İki hafta önce yaşanan o uğursuz, karanlık dehşet gecesi gözlerimin önünde hâlâ… 15 Temmuz gecesi TSK’ya, polise, milli eğitime, yargıya, istihbarata, üniversitelere medyaya yaklaşık kırk yıldır sızmış FETÖ çetesinin askeri cuntası, Cumhuriyet ve demokrasimize ve onun kurumlarına saldırdılar. Bu alçakça darbe girişimi, başta halkımızın tanklara karşı gelerek, tankların önüne yatarak, üstlerine çıkarak darbeye hayır diyen asker ve polisimizin canları pahasına darbecilere karşı koymalarıyla önlendi çok şükür. Büyük bir yıkımın ve uçurumun, bir iç savaşın eşiğinden döndük… Başta Sayın Cumhurbaşkanımız, başbakanımız, muhalefet liderlerimizin ve TBMM’nin o gece darbeye karşı dik ve ödünsüz tutumları siyasi tarihimizin şeref sayfalarına yazılacaktır elbet…
Bütün TV kanalları yayımladı sabaha kadar olan biteni… Dünya tarihinde bir benzerine bugüne kadar rastlanılmamış olaylara tanık oldu bütün Türkiye… O geceyi TV’lerde izlerken Yakup Kadri Karaosmanoğlu’nun “Hüküm Gecesi” adlı romanını da sanki TV lerden izledim yeniden… Osmanlı Devleti’nin son yıllarını bir roman formatında anlatan bu kitabın kahramanı Ahmet Kerim Gibi İzledim o “Hüküm Gecesi”’ni…
Siyasi hırs ve kapışmalar, komplolar, siyasetin ve cuntacılığın girdabina kapılmış subaylar, paşalar, aydınlar ve bürokratlar… Bâb-ı Âli baskını, Nazım Paşanın vurulması, sadrazam Mahmut Şevket Paşaya karşı düzenlenen suikast ve bunlara karşı durmaya çalışan gazeteciler Ahmet Samim ve Ahmet Kerim. Ahmet Samim’i vururlar; Ahmet Kerim Ziya Gökalp’ın yardımıyla kurtulur idamdan Sinop’a sürülür… Artık tükenmiştir… Peki ya halk ? İstanbul dışında yaşayanların haberi yoktur hiçbir şeyden…. Yaklaşık yüz on yıl önce yaşanan olaylardan nasıl haberi olsun ki halkın?

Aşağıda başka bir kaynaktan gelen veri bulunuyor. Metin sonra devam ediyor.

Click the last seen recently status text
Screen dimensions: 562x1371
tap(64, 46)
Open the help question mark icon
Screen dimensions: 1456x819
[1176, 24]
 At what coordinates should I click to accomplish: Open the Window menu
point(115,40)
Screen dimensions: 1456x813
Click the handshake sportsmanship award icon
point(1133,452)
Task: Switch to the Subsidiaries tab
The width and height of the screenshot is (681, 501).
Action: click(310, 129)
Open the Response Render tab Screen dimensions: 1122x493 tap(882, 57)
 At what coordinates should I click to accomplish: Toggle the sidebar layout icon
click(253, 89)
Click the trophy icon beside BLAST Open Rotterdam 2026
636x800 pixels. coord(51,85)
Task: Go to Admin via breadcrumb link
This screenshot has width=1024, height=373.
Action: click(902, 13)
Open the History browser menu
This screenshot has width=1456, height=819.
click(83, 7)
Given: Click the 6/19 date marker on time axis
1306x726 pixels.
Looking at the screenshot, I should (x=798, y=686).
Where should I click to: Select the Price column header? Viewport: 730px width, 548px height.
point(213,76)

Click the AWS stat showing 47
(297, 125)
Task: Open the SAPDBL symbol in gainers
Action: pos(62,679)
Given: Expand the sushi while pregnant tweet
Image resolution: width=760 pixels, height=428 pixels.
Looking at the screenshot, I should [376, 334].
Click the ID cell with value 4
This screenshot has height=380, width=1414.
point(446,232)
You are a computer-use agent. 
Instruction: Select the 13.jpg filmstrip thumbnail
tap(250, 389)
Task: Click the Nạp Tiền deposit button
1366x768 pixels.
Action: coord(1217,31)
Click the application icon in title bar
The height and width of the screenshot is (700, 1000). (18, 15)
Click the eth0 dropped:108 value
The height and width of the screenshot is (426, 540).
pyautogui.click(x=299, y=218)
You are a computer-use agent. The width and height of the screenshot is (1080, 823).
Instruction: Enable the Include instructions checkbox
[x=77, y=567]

O zamanın siyasal partileri olan İttihat Ve Terakki ile Hürriyet fırkaları kitle partileri değil, siyasal mücadele, subay-aydın- bürokrat üçlüsünün elinde ve yönetiminde, Batı’daki partiler gibi iktidar mücadelesi tabanda başlamamış… Halkla ilişkiler kuramıyorlar bu yüzden. Halkı işe karıştırmadan “kurtarıcı görevi”ni benimsiyorlar…
Peki bugün öyle mi ya?…Kitle iletişim araçları, uçaklar, TV’ler, gazeteler en az elli kez küçülttü artık dünyayı… Demokratik, laik ve sosyal bir hukuk devleti olan Cumhuriyetimiz dünyanın ve bölgenin saygın bir devleti… Böyle bir çağda ve ortamda darbe mi olur…
Başta subaylarımız ve devlet damlarımızın tarih bilgileri ve genel kültürleri sağlam olmalı… Özellikle son yüz elli konu edinen romanları okumalı …
Her subay, her Türk aydını Atatürk’ün “Nutuk”unu okumalı defalarca…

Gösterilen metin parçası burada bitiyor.